When in the Automation component business, (PLC's, temperature controllers, motor controllers, etc.) the next logical step is to add value to those components by integrating them into a functioning machine. Being brand independent is a show of good faith. Many Factories have their own control platform and want to keep with their current brand.
Most generic automation components are made by many different brands so that does not prevent an integrator from using an installed brand.
So for example, if Siemens is selling PLC's and providing a service to go with them, it would be writing ladder code and system integration. This service if done right could provide a higher margin than the component business.
One of the positive byproducts of offering services may be that Siemens will have more quality control over installations and upgrades. For some of the more complex vendors, the system gets set up, but many of the bells and whistles don't get deployed. With a services arm, it may be easier for Siemens to keep a hand in the game to make sure the customer gets full use of the technology. That would require hanging around post installation in a service role. I would guess that would be part of a service package.
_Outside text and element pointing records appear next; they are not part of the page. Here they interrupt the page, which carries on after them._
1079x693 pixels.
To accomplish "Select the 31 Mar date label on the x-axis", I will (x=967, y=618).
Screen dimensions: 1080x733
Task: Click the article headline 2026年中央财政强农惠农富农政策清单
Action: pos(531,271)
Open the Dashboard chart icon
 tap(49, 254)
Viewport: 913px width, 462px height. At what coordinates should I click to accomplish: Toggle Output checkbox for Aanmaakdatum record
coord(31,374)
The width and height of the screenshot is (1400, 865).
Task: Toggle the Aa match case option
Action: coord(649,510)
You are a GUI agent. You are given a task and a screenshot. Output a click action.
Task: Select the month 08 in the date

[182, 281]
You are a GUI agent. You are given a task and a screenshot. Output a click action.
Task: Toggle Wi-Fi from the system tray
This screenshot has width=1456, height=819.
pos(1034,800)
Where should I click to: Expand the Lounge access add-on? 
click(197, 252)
Siemens was emphatic that the services push is not going to hurt solution providers and partners, and they're clearly committed to that position. In practice, this means that the squishy overlaps which will inevitably arise early on will have to be addressed agressively, to build up a reservoir of goodwill with the third parties.
Good observation, Jack. Siemens seems to be doing some significant expansion in the past three or four years. It would seem almost inevitable they would stumble into the markets of their partners. But who knows. They're a smart company. They may be making accommodations to distributors as they introduce new services that overlap. Did you get any feel for this at the briefing, Alex?
I wonder how Siemens foray into providing technical service will affect their distributors. A lot of these small local companies make a good chunk of their revenue on support services (or give them away as a means of building the relationship).
Alternative energy seems to be the key here. Wind and solar will require infrastucture changes. And if the electric car market takes off, capacity will have to be boosted. This is good timing for Siemens.
It is very interesting to see this revelation being posted. An area that is very near to my mind is "cloud computing" which Siemens is all ready in this realm. I see this as a huge offering to manufacturing. Interested to see if anyone has thoughts around this or experience through Siemens in this realm.